I confess the title isn't mine. I nicked it off my good friend Jan Edwards. But it just seemed to sum up how I feel about the current trend in anything to do with writing, genre fiction, the convention circuit: the circles I move in - or used to move in. I'm a bit more square these days, I think...
With capital letters.
Read any write-up of a genre convention and there'll be somebody banging on about it. How there were more men than women on this panel, more male guests than female guests and don't the organisers know that there are women writers too? Whole pages devoted to listing all the awesomely good ladies.
Anthologies are the same. Oh no - there are twenty stories and only two written by women! Surely that depends on the ratio of publishable stories that were actually submitted by women? Even committees are getting in the act. Must have an equal balance etc etc. It's bad enough in real life when the public sector talks about how many women there are in higher-management roles and are we under-represented because we took time out to have a family?

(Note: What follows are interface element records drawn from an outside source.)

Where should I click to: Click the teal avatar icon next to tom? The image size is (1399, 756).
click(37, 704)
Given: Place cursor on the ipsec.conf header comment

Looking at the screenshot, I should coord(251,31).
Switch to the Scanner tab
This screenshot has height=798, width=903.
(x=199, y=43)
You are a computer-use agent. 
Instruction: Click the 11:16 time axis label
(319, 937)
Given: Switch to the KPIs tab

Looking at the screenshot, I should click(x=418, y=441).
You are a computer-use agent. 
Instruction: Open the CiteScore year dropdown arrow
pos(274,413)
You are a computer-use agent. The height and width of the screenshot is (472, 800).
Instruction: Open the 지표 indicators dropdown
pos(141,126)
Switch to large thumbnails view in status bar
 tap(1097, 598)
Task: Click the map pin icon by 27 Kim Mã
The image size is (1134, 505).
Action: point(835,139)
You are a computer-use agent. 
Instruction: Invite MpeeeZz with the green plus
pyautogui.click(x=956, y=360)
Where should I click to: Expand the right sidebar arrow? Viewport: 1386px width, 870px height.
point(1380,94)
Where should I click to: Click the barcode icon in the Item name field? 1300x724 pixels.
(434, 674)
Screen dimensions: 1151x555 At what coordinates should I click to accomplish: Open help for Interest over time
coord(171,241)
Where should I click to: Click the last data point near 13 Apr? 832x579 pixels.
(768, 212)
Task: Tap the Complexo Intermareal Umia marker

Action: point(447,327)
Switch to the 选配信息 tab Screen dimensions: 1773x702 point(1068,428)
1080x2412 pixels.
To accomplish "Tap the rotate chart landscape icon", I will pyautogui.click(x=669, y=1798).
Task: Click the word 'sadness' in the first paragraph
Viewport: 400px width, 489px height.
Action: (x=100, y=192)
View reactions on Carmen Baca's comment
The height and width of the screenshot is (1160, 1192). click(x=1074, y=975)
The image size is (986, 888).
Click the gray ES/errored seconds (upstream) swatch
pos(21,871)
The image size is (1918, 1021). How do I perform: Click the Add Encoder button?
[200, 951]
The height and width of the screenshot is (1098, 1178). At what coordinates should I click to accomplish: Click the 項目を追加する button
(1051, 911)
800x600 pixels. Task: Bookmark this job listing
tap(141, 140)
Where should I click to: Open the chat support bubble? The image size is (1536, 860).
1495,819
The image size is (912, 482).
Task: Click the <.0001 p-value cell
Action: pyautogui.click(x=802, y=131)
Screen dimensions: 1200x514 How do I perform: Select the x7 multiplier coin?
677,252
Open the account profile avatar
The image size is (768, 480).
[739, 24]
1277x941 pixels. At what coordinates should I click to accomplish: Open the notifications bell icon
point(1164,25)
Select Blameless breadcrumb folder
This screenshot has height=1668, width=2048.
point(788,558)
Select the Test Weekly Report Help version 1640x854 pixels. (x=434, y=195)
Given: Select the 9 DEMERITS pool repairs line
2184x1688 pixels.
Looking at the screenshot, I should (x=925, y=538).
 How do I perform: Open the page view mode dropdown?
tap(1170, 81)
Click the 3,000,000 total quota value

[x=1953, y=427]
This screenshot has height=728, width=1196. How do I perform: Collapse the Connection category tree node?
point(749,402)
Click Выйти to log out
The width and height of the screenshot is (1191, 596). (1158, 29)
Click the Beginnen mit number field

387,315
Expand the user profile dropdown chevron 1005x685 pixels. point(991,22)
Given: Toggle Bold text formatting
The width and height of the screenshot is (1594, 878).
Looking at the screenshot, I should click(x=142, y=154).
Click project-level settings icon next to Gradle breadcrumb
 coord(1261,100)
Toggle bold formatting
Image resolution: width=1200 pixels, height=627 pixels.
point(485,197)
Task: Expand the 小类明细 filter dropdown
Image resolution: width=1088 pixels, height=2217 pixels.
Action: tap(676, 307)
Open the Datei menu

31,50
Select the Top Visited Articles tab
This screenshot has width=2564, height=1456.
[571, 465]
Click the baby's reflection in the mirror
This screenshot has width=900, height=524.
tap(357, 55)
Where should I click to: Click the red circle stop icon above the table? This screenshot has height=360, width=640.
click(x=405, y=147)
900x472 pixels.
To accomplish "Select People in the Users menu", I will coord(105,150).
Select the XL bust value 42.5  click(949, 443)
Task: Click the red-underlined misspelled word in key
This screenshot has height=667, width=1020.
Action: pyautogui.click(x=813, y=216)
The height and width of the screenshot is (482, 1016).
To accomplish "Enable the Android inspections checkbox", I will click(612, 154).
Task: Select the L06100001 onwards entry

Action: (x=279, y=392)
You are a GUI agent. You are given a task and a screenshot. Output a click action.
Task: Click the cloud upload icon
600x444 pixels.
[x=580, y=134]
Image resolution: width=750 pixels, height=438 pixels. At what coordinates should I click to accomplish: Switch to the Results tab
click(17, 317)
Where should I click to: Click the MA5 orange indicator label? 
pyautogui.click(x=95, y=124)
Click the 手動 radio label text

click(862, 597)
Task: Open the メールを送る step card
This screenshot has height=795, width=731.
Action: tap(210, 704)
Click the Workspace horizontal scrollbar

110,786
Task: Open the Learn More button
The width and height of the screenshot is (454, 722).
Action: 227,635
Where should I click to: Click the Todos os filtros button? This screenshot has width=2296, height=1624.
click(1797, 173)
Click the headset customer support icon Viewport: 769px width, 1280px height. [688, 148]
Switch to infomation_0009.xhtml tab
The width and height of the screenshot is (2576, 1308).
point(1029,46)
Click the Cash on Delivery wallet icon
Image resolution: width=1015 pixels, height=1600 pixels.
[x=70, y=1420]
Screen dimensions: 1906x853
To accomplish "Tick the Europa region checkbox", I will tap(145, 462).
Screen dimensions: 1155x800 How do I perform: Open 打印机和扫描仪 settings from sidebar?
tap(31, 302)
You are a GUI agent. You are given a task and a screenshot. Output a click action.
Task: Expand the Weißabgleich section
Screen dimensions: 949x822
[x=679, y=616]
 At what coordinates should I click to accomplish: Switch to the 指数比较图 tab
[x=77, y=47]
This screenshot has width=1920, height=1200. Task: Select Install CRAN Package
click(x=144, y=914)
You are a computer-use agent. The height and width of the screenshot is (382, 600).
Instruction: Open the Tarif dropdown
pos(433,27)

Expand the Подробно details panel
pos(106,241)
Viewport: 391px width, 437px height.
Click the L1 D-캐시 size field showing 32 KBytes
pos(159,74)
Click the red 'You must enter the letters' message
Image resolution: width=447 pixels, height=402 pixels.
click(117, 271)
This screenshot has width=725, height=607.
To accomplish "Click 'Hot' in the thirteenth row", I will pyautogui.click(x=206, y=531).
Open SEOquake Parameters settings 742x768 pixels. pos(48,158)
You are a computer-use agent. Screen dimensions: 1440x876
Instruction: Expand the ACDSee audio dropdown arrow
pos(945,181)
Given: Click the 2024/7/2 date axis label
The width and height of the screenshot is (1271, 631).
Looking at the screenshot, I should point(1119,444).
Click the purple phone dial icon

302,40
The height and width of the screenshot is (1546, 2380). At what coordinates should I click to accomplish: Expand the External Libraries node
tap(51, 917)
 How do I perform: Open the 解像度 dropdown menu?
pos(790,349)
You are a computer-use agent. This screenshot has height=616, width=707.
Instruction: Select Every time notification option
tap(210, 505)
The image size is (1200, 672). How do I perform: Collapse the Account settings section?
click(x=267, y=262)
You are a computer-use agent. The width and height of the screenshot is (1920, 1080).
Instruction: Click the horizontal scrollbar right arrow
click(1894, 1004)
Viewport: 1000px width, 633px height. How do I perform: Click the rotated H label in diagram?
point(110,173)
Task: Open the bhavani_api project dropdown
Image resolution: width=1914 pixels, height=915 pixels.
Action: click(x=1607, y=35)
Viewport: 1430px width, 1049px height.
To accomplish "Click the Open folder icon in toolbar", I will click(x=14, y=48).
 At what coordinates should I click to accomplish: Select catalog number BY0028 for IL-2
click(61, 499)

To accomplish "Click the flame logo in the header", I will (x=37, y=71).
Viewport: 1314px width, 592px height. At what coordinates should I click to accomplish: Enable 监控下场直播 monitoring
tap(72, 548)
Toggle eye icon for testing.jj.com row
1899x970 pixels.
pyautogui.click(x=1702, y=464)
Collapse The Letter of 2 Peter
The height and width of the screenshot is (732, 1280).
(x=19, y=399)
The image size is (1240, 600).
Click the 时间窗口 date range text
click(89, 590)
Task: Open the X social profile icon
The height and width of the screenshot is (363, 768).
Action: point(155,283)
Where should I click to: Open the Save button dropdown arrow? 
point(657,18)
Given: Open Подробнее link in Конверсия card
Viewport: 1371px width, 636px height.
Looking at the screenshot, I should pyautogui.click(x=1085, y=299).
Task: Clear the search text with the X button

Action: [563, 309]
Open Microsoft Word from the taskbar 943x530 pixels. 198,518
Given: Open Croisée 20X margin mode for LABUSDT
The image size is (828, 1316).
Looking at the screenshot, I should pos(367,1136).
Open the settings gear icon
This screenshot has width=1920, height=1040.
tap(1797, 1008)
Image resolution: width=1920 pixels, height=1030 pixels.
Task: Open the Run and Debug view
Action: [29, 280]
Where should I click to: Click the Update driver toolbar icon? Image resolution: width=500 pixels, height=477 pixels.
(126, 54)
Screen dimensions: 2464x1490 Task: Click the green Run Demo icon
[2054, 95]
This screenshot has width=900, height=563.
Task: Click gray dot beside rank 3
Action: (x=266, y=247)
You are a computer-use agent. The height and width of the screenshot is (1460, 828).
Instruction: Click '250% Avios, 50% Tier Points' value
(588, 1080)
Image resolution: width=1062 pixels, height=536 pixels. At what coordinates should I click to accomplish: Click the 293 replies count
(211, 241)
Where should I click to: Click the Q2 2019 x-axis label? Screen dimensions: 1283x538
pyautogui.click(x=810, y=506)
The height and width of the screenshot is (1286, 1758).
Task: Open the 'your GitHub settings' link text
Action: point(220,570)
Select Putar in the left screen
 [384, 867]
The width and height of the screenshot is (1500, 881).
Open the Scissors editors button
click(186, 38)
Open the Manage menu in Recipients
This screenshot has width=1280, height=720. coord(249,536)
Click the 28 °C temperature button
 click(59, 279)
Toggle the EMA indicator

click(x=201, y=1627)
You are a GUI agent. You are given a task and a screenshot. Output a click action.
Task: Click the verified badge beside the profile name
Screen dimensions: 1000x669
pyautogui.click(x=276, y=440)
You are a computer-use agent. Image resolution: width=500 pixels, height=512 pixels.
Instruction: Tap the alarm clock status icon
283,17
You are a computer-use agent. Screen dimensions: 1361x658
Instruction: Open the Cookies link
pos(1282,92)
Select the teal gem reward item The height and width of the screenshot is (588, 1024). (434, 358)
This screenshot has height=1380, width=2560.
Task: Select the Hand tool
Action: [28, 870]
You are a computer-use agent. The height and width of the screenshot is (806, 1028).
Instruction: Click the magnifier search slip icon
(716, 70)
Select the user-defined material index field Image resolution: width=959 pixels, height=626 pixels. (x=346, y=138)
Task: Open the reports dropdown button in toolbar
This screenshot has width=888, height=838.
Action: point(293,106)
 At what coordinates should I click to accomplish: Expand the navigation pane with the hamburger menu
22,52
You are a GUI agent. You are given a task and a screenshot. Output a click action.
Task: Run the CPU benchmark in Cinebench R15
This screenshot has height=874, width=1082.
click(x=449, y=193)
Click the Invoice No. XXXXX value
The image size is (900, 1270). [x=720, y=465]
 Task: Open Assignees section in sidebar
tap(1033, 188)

Now don't get me wrong. I'm all for women's rights and equality of opportunity. But the key is that word - opportunity. Take for example a hypothetical fiction anthology calling for submissions. It should be open to men, women, people who identify as either gender. After that it's surely down to the quality of the work submitted? Gender of author becomes irrelevant - in the same way that race, religion and any other identifying characteristic is irrelevant to the ability to write a good story. It's the same with panels at conventions and conferences; I want to listen to what somebody has to say because they have a valid and/or interesting contribution to make - not because they are a man or a woman and are there to make up numbers.
Frankly I find it all rather insulting. I don't want to be given preferential treatment because I'm female. I don't want to think people might be muttering she only got there because of her sex. I want to be on a panel or in an anthology or selected for anything in my life because somebody thinks I'm actually rather good at it. Because I am.